_TASK BRIEF_
Your task is to count the lines of the entries below that include the word "screenshot" and to give only the resulting number.

(Beginning of RECORDS)

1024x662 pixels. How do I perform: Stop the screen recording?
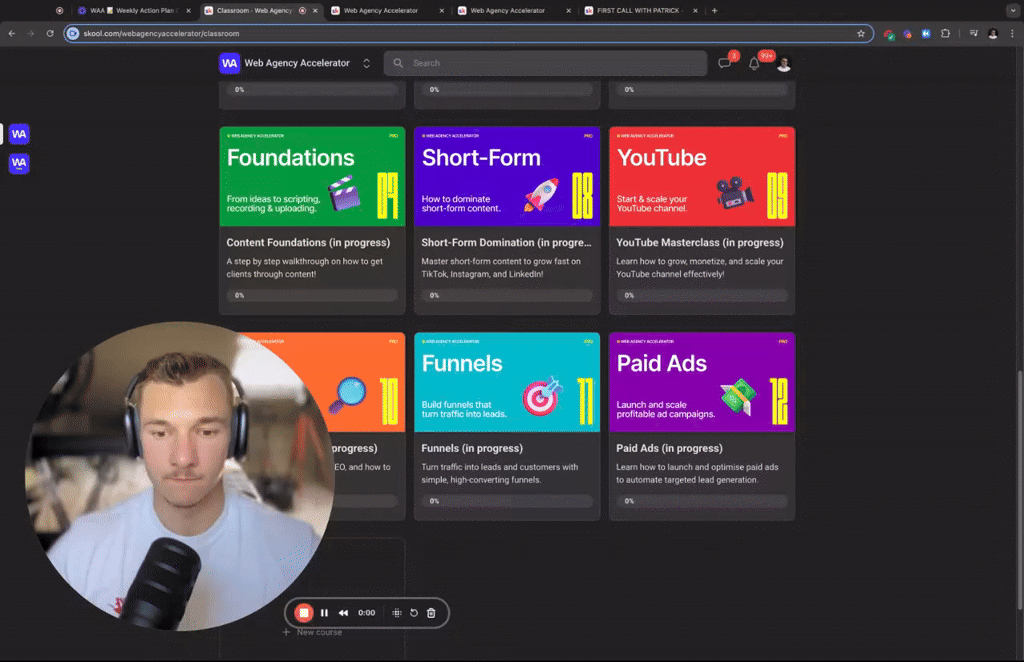pos(304,613)
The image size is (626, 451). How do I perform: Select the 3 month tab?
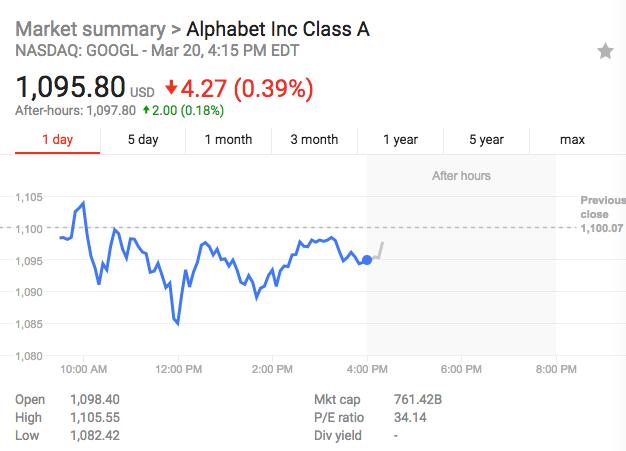[314, 140]
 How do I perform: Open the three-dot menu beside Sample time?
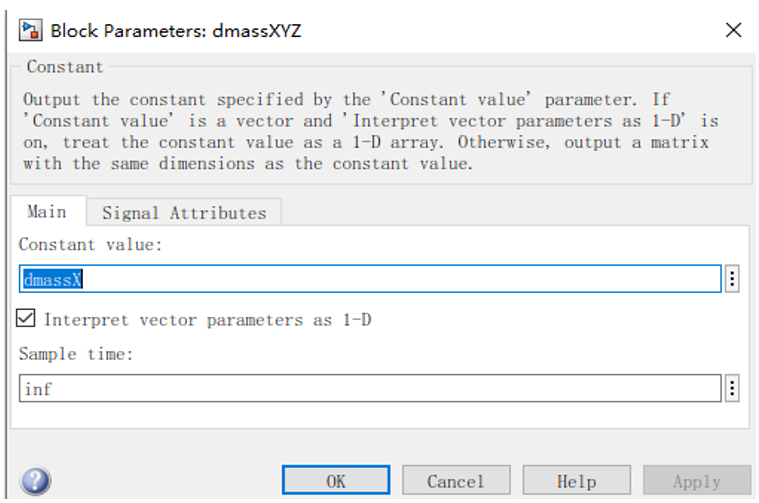click(x=732, y=388)
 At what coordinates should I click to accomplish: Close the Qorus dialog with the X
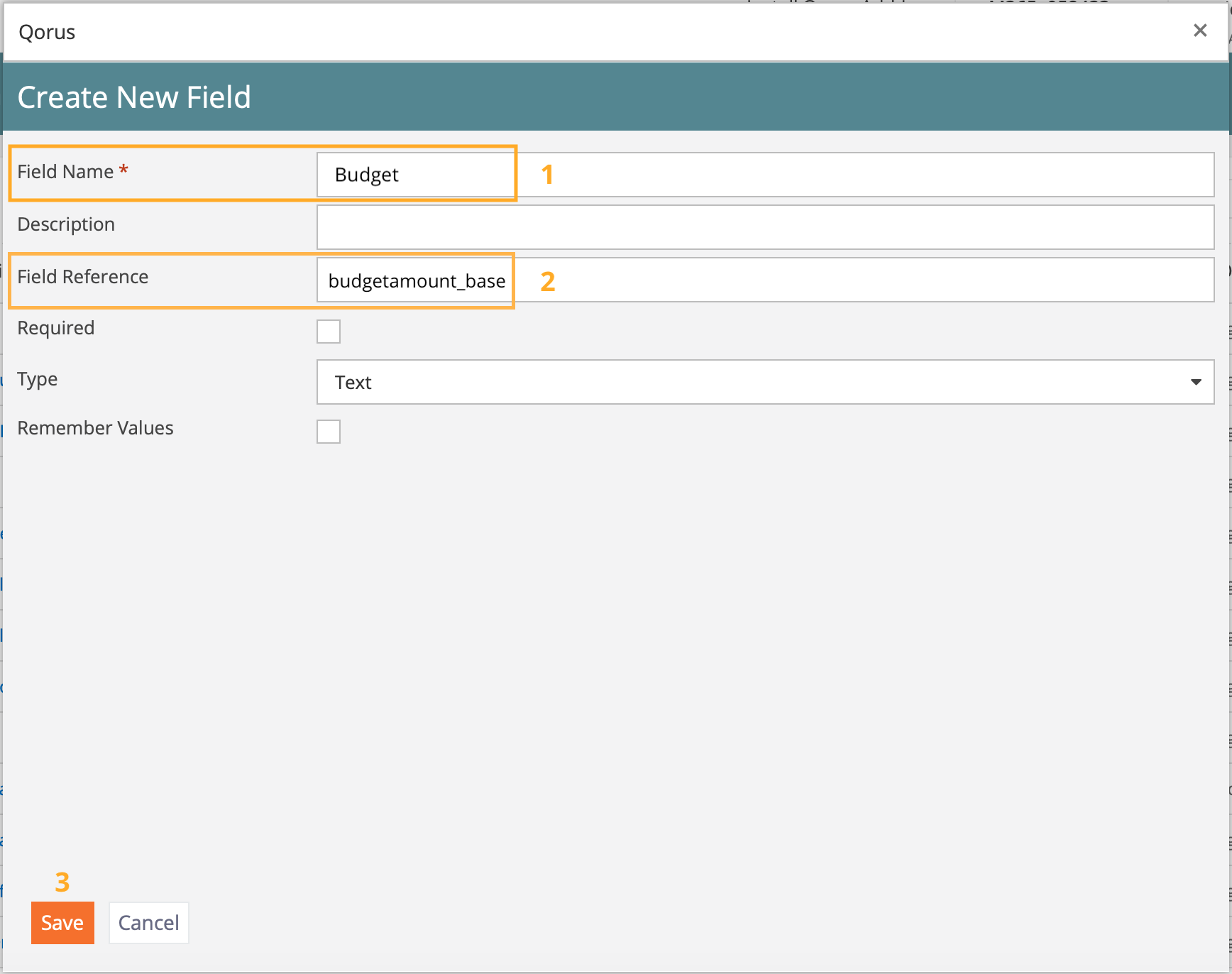(x=1199, y=31)
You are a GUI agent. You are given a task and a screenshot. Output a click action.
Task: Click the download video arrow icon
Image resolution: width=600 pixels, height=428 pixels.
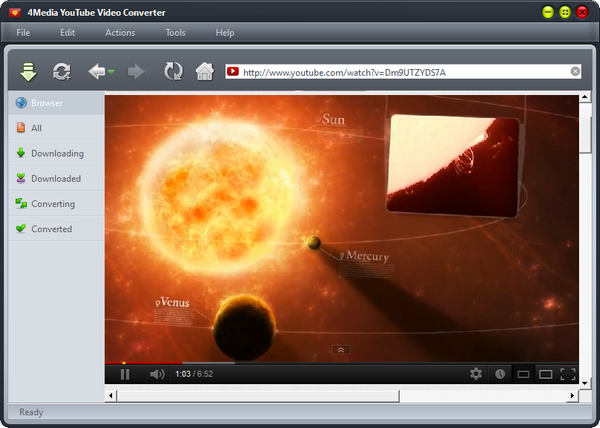pyautogui.click(x=29, y=71)
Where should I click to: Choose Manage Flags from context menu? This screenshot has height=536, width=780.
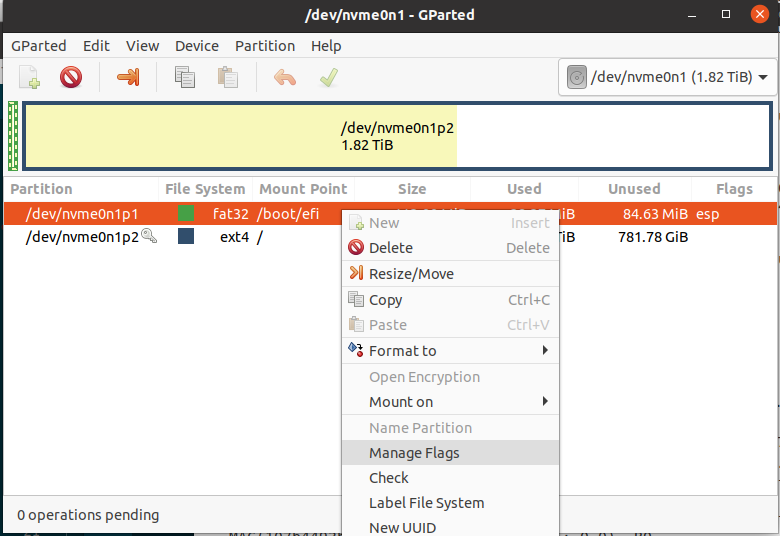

(End of RECORDS)

_EXERCISE ANSWER_
2